As is often the case at large conferences such as the BSG, I had to choose between interesting looking presentations that were taking place at the same time. Sometimes it is a shame to miss a talk where the abstract looks very good but it clashes with something else that you are determined to see. I wonder if it would be possible in the future to make the presentations available on the internet to delegates after the conference is over, so that we can catch up on those things we just didn't have time to see.

Diane Roberts, Keele University

Intellectual endeavour continued for me on Wednesday with a fantastic session on user involvement in which several non-academic speakers spoke about their roles in research. This highlighted how user involvement in research is not only useful but also provides an alternative perspective which may change the ‘shape’ of research and produce a more relevant ‘real world’ result. The point was made very strongly that it takes significant effort and motivation by researchers to not only involve users at an early stage but also to ensure that they are provided with a range of opportunities for involvement in consultative, collaborative and participatory roles.

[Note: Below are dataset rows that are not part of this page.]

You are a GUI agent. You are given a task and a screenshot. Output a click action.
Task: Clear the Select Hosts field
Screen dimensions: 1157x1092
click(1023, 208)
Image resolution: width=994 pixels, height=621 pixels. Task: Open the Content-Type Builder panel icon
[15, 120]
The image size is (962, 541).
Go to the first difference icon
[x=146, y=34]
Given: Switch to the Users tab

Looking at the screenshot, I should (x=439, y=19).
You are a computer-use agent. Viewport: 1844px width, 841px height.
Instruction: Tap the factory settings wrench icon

Wednesday also allowed us to think about the value and application of mixed methods research; research funding and its dynamic relationship to research activity; plus several informative sessions on the practice implications of encountering and researching various forms of abuse. It was particularly interesting in this stream to hear about a Canadian project in which researchers and practitioners had worked with victims, abusers and agencies (including law enforcement) to find solutions. In addition, Wednesday also provided an opportunity to ‘meet the editors’ from several publishers and journals. This was a very useful session as it provided some insight from experienced editors about the criteria applied to submissions and also encouragement for further discussion post-conference about ideas for publication or delegates’ willingness to serve as reviewers.